I created a factory to create the datasource using org.apache.commons.dbcp.BasicDataSourceFactory.createDataSource(properties) and loaded the initial datasource properties statically via the class loader. For more information on the property keys used by BasicDataSourceFactory.createDataSource, visit this test case.

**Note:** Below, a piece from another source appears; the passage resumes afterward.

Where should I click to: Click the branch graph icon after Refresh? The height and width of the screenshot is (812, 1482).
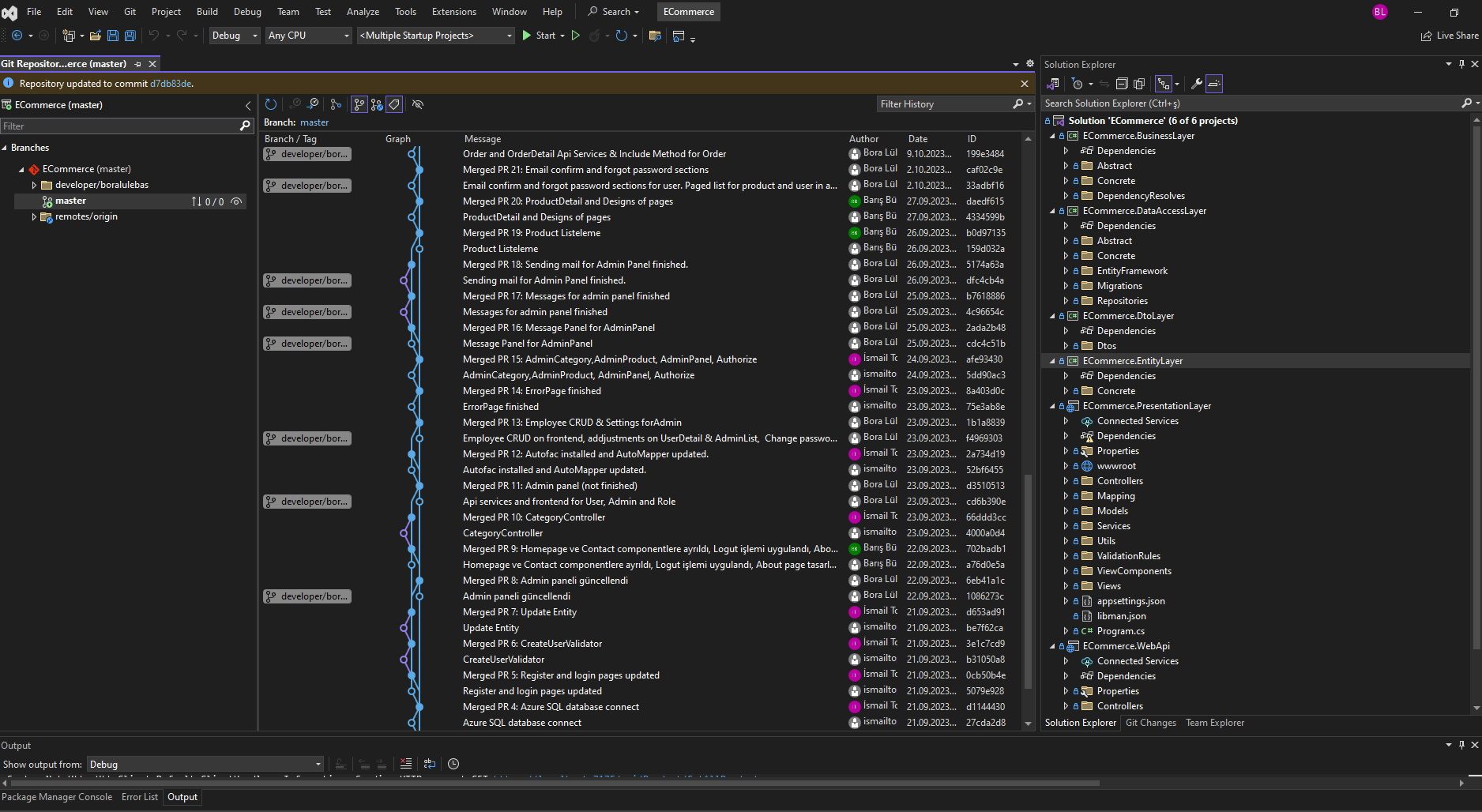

public static DataSource createDataSource(String propertyFilename) throws Exception {
    Properties properties = new Properties();
    InputStream in = PropertiesDataSourceFactory.class.getClassLoader().getResourceAsStream(propertyFilename);
    properties.load(in);
    in.close();

    return BasicDataSourceFactory.createDataSource(properties);
}
<bean id="dataSource" class="net.pureessence.example.PropertiesDataSourceFactory" factory-method="createDataSource">
    <constructor-arg type="java.lang.String" value="databaseForConfiguration.properties" />
</bean>

How I wired up the configuration

<bean class="org.springframework.beans.factory.config.PropertyPlaceholderConfigurer"
    p:location="classpath:env.properties"
    p:properties-ref="commonsConfigurationFactoryBean"/>

<bean id="commonsConfigurationFactoryBean" class="org.springmodules.commons.configuration.CommonsConfigurationFactoryBean">
    <constructor-arg ref="databaseConfiguration"/>
</bean>

<bean id="databaseConfiguration" class="org.apache.commons.configuration.DatabaseConfiguration">
    <constructor-arg type="javax.sql.DataSource" ref="dataSource"/>
    <constructor-arg name="table" value="configuration"/><!— configuration table name —>
    <constructor-arg name="nameColumn" value="application"/><!— name column —>
    <constructor-arg name="keyColumn" value="key"/><!— key column —>
    <constructor-arg name="valueColumn" value="value"/><!— value column —>
    <constructor-arg name="name">
    <util:constant static-field="net.pureessence.example.Constants.APPLICATION_ONE"/>
    </constructor-arg><!— name (specific configurations) —>
</bean>

<bean id="person" class="net.pureessence.example.Person"
    p:firstName="${first.name}"
    p:lastName="${last.name}"
    p:email="${email}"
    p:car="${car}" />

The property key “car” is loaded from env.properties while “first.name”, “last.name” and “email” properties are loaded from the database table.

Why it works

In order to load configuration/placeholders from a database table, the datasource has to be instaniated prior to the instaniation of all of the other beans with placeholders. The databsource factory creates the instance of the datasource via another properties file loaded outside of spring.

Note about the tests

The tests are set up to load the H2 database with the configuration table & data prior to the loading of the spring context in order for it to work.

Source code

It contains both intellij and eclipse project files. You should have the m2eclipse plugin for eclipse installed in order to pull down the jars in pom.xml.